--- Task directions ---
Repeat each entry in the listing word for word.

--- Records for this task ---
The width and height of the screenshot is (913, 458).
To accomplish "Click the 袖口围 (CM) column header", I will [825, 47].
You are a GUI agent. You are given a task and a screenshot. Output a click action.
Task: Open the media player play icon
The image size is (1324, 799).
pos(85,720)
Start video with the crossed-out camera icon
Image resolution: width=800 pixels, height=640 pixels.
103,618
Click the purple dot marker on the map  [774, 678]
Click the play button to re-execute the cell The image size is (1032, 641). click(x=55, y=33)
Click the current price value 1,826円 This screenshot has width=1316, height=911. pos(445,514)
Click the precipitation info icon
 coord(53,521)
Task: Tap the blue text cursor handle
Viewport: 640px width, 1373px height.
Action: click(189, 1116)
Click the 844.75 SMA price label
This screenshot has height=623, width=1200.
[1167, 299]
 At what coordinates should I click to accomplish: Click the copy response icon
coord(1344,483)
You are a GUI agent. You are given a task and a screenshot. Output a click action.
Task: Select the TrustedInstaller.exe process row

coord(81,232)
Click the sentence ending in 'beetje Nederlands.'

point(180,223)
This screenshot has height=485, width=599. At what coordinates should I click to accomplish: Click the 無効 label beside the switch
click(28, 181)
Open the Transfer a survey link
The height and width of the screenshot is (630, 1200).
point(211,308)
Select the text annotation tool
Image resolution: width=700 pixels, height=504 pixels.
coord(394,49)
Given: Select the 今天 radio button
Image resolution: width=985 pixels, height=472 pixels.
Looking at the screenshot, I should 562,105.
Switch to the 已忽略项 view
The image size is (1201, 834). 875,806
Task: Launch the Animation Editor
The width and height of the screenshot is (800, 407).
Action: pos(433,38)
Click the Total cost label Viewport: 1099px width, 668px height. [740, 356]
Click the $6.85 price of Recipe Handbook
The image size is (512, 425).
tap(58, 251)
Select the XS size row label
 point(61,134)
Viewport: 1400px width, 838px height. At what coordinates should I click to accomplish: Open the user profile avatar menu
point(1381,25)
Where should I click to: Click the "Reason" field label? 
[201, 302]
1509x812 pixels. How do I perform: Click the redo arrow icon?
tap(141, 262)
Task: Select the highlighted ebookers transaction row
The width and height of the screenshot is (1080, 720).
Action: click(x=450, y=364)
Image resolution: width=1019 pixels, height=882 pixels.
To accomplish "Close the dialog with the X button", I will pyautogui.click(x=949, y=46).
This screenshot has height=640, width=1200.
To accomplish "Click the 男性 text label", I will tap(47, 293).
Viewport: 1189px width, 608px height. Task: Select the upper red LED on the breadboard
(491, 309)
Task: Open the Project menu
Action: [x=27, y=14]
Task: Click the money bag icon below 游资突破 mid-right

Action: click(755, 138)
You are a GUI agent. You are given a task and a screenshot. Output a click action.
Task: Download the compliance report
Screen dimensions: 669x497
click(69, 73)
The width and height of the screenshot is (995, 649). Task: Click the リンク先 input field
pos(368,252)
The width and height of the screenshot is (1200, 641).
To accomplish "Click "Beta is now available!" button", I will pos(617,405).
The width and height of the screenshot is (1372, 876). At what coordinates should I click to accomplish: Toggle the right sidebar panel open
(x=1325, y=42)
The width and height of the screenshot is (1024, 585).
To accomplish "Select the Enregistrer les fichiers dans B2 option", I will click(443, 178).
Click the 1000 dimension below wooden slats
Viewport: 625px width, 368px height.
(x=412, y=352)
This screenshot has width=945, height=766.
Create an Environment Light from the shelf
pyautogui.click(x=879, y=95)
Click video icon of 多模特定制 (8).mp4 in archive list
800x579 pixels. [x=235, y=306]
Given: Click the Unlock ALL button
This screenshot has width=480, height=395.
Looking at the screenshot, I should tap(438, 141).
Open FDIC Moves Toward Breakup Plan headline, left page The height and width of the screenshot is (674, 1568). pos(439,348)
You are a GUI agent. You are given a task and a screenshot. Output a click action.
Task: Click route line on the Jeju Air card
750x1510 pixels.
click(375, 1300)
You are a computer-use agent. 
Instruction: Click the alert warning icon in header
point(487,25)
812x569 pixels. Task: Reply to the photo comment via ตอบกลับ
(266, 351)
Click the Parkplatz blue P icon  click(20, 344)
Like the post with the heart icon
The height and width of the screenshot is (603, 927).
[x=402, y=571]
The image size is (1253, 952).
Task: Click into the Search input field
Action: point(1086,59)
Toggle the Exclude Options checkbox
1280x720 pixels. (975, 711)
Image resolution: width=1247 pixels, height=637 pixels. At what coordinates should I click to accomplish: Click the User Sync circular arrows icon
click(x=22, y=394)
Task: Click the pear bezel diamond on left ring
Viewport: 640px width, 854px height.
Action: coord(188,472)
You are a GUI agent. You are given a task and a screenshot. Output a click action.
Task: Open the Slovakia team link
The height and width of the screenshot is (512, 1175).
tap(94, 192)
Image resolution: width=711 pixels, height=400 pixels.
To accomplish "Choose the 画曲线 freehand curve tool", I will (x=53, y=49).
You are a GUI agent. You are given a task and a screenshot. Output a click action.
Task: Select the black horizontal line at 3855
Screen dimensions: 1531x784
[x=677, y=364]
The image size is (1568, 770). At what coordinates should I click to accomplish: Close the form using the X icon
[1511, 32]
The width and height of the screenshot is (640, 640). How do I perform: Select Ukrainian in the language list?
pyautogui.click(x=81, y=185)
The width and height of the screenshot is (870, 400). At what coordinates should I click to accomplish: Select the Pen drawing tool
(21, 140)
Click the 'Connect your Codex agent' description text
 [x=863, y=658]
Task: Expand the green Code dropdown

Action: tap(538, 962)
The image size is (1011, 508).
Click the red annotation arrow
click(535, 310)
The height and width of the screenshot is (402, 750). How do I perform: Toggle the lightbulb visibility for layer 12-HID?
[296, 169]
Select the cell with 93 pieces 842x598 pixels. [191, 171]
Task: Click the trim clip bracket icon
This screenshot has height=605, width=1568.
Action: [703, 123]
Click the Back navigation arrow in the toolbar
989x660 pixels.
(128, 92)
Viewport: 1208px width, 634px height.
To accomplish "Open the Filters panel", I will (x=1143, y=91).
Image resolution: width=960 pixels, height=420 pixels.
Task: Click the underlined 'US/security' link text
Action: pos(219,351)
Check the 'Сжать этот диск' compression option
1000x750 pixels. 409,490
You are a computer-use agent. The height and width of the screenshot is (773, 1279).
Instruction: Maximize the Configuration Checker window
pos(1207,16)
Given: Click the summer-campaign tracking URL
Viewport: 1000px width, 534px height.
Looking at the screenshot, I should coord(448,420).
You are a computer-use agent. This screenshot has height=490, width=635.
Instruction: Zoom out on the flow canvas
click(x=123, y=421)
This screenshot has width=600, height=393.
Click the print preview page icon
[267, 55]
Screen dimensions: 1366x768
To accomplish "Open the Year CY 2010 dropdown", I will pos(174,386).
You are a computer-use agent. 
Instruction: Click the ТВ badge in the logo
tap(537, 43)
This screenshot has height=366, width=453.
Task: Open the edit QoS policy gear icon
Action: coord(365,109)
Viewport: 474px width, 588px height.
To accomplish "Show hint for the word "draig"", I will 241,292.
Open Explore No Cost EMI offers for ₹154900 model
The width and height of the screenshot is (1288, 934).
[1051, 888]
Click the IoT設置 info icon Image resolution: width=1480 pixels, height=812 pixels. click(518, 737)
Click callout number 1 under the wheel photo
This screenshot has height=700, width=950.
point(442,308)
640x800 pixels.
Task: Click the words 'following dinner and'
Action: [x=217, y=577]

--- Task output ---
The width and height of the screenshot is (913, 458).
To accomplish "Click the 袖口围 (CM) column header", I will [825, 47].
You are a GUI agent. You are given a task and a screenshot. Output a click action.
Task: Open the media player play icon
The image size is (1324, 799).
pos(85,720)
Start video with the crossed-out camera icon
Image resolution: width=800 pixels, height=640 pixels.
103,618
Click the purple dot marker on the map  [774, 678]
Click the play button to re-execute the cell The image size is (1032, 641). click(x=55, y=33)
Click the current price value 1,826円 This screenshot has width=1316, height=911. pos(445,514)
Click the precipitation info icon
 coord(53,521)
Task: Tap the blue text cursor handle
Viewport: 640px width, 1373px height.
Action: click(189, 1116)
Click the 844.75 SMA price label
This screenshot has height=623, width=1200.
[1167, 299]
 At what coordinates should I click to accomplish: Click the copy response icon
coord(1344,483)
You are a GUI agent. You are given a task and a screenshot. Output a click action.
Task: Select the TrustedInstaller.exe process row

coord(81,232)
Click the sentence ending in 'beetje Nederlands.'

point(180,223)
This screenshot has height=485, width=599. At what coordinates should I click to accomplish: Click the 無効 label beside the switch
click(28, 181)
Open the Transfer a survey link
The height and width of the screenshot is (630, 1200).
point(211,308)
Select the text annotation tool
Image resolution: width=700 pixels, height=504 pixels.
coord(394,49)
Given: Select the 今天 radio button
Image resolution: width=985 pixels, height=472 pixels.
Looking at the screenshot, I should 562,105.
Switch to the 已忽略项 view
The image size is (1201, 834). 875,806
Task: Launch the Animation Editor
The width and height of the screenshot is (800, 407).
Action: pos(433,38)
Click the Total cost label Viewport: 1099px width, 668px height. [740, 356]
Click the $6.85 price of Recipe Handbook
The image size is (512, 425).
tap(58, 251)
Select the XS size row label
 point(61,134)
Viewport: 1400px width, 838px height. At what coordinates should I click to accomplish: Open the user profile avatar menu
point(1381,25)
Where should I click to: Click the "Reason" field label? 
[201, 302]
1509x812 pixels. How do I perform: Click the redo arrow icon?
tap(141, 262)
Task: Select the highlighted ebookers transaction row
The width and height of the screenshot is (1080, 720).
Action: click(x=450, y=364)
Image resolution: width=1019 pixels, height=882 pixels.
To accomplish "Close the dialog with the X button", I will pyautogui.click(x=949, y=46).
This screenshot has height=640, width=1200.
To accomplish "Click the 男性 text label", I will tap(47, 293).
Viewport: 1189px width, 608px height. Task: Select the upper red LED on the breadboard
(491, 309)
Task: Open the Project menu
Action: [x=27, y=14]
Task: Click the money bag icon below 游资突破 mid-right

Action: click(755, 138)
You are a GUI agent. You are given a task and a screenshot. Output a click action.
Task: Download the compliance report
Screen dimensions: 669x497
click(69, 73)
The width and height of the screenshot is (995, 649). Task: Click the リンク先 input field
pos(368,252)
The width and height of the screenshot is (1200, 641).
To accomplish "Click "Beta is now available!" button", I will pos(617,405).
The width and height of the screenshot is (1372, 876). At what coordinates should I click to accomplish: Toggle the right sidebar panel open
(x=1325, y=42)
The width and height of the screenshot is (1024, 585).
To accomplish "Select the Enregistrer les fichiers dans B2 option", I will click(443, 178).
Click the 1000 dimension below wooden slats
Viewport: 625px width, 368px height.
(x=412, y=352)
This screenshot has width=945, height=766.
Create an Environment Light from the shelf
pyautogui.click(x=879, y=95)
Click video icon of 多模特定制 (8).mp4 in archive list
800x579 pixels. [x=235, y=306]
Given: Click the Unlock ALL button
This screenshot has width=480, height=395.
Looking at the screenshot, I should tap(438, 141).
Open FDIC Moves Toward Breakup Plan headline, left page The height and width of the screenshot is (674, 1568). pos(439,348)
You are a GUI agent. You are given a task and a screenshot. Output a click action.
Task: Click route line on the Jeju Air card
750x1510 pixels.
click(375, 1300)
You are a computer-use agent. 
Instruction: Click the alert warning icon in header
point(487,25)
812x569 pixels. Task: Reply to the photo comment via ตอบกลับ
(266, 351)
Click the Parkplatz blue P icon  click(20, 344)
Like the post with the heart icon
The height and width of the screenshot is (603, 927).
[x=402, y=571]
The image size is (1253, 952).
Task: Click into the Search input field
Action: point(1086,59)
Toggle the Exclude Options checkbox
1280x720 pixels. (975, 711)
Image resolution: width=1247 pixels, height=637 pixels. At what coordinates should I click to accomplish: Click the User Sync circular arrows icon
click(x=22, y=394)
Task: Click the pear bezel diamond on left ring
Viewport: 640px width, 854px height.
Action: coord(188,472)
You are a GUI agent. You are given a task and a screenshot. Output a click action.
Task: Open the Slovakia team link
The height and width of the screenshot is (512, 1175).
tap(94, 192)
Image resolution: width=711 pixels, height=400 pixels.
To accomplish "Choose the 画曲线 freehand curve tool", I will (x=53, y=49).
You are a GUI agent. You are given a task and a screenshot. Output a click action.
Task: Select the black horizontal line at 3855
Screen dimensions: 1531x784
[x=677, y=364]
The image size is (1568, 770). At what coordinates should I click to accomplish: Close the form using the X icon
[1511, 32]
The width and height of the screenshot is (640, 640). How do I perform: Select Ukrainian in the language list?
pyautogui.click(x=81, y=185)
The width and height of the screenshot is (870, 400). At what coordinates should I click to accomplish: Select the Pen drawing tool
(21, 140)
Click the 'Connect your Codex agent' description text
 [x=863, y=658]
Task: Expand the green Code dropdown

Action: tap(538, 962)
The image size is (1011, 508).
Click the red annotation arrow
click(535, 310)
The height and width of the screenshot is (402, 750). How do I perform: Toggle the lightbulb visibility for layer 12-HID?
[296, 169]
Select the cell with 93 pieces 842x598 pixels. [191, 171]
Task: Click the trim clip bracket icon
This screenshot has height=605, width=1568.
Action: [703, 123]
Click the Back navigation arrow in the toolbar
989x660 pixels.
(128, 92)
Viewport: 1208px width, 634px height.
To accomplish "Open the Filters panel", I will (x=1143, y=91).
Image resolution: width=960 pixels, height=420 pixels.
Task: Click the underlined 'US/security' link text
Action: pos(219,351)
Check the 'Сжать этот диск' compression option
1000x750 pixels. 409,490
You are a computer-use agent. The height and width of the screenshot is (773, 1279).
Instruction: Maximize the Configuration Checker window
pos(1207,16)
Given: Click the summer-campaign tracking URL
Viewport: 1000px width, 534px height.
Looking at the screenshot, I should coord(448,420).
You are a computer-use agent. This screenshot has height=490, width=635.
Instruction: Zoom out on the flow canvas
click(x=123, y=421)
This screenshot has width=600, height=393.
Click the print preview page icon
[267, 55]
Screen dimensions: 1366x768
To accomplish "Open the Year CY 2010 dropdown", I will pos(174,386).
You are a computer-use agent. 
Instruction: Click the ТВ badge in the logo
tap(537, 43)
This screenshot has height=366, width=453.
Task: Open the edit QoS policy gear icon
Action: coord(365,109)
Viewport: 474px width, 588px height.
To accomplish "Show hint for the word "draig"", I will 241,292.
Open Explore No Cost EMI offers for ₹154900 model
The width and height of the screenshot is (1288, 934).
[1051, 888]
Click the IoT設置 info icon Image resolution: width=1480 pixels, height=812 pixels. click(518, 737)
Click callout number 1 under the wheel photo
This screenshot has height=700, width=950.
point(442,308)
640x800 pixels.
Task: Click the words 'following dinner and'
Action: [x=217, y=577]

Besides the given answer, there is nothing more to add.